O calendário muda em um segundo. A gente, não

Existe uma crença mágica de que a meia-noite do dia 31 opera um “reset” em nossa existência. Como se trocássemos de pele instantaneamente.

Mas a virada do ano traz, paradoxalmente, esperança e uma profunda angústia. Por quê?

O tempo do relógio (cronológico) não é o mesmo que o tempo vivido. O dia 1º de janeiro carrega toda a continuidade, história e padrões de quem fomos até o dia 31 de dezembro. Não somos máquinas que reiniciam; somos um processo contínuo.

A angústia que sentimos nesta época, como diria Kierkegaard, é a “vertigem da liberdade”. O ano novo nos apresenta o “nada” do futuro. Somos lembrados de que o roteiro não está escrito e que a responsabilidade pelas escolhas é inteiramente nossa. E essa liberdade pesa.

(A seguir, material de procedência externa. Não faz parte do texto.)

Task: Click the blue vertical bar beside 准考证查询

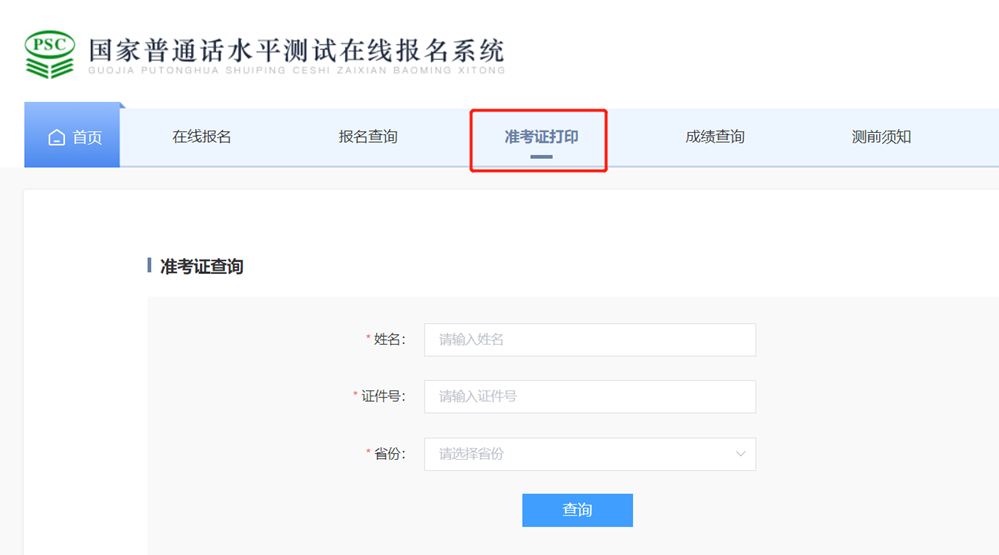Action: tap(149, 265)
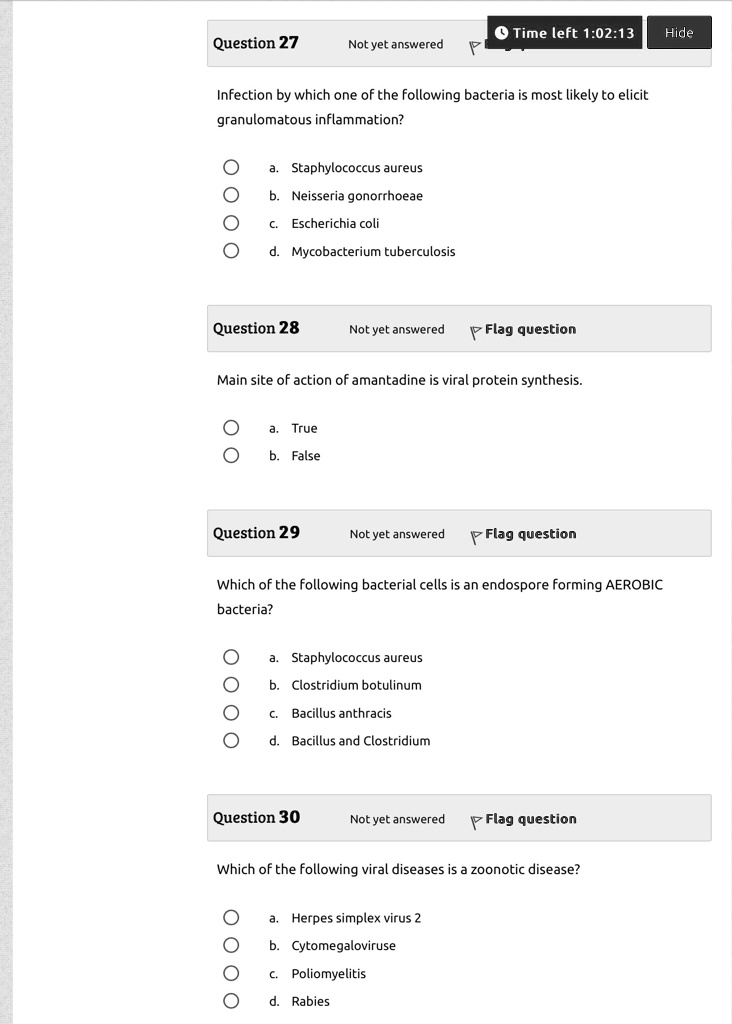
Task: Select Poliomyelitis option
Action: tap(231, 973)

Em vez de fugir dessa angústia preenchendo agendas com metas inatingíveis (para tentar provar um “novo eu” que ainda não existe), tente o caminho da autenticidade:

🤍 Acolha sua continuidade: você não precisa se reinventar do zero. Honre quem você já é.

🌱 Troque produção por sentido: não pergunte apenas “o que vou fazer?”, mas “quem estou tentando me tornar com essas ações?”.

Que este início de ano seja menos sobre uma mudança radical e performática, e mais sobre um compromisso honesto com o próprio caminhar.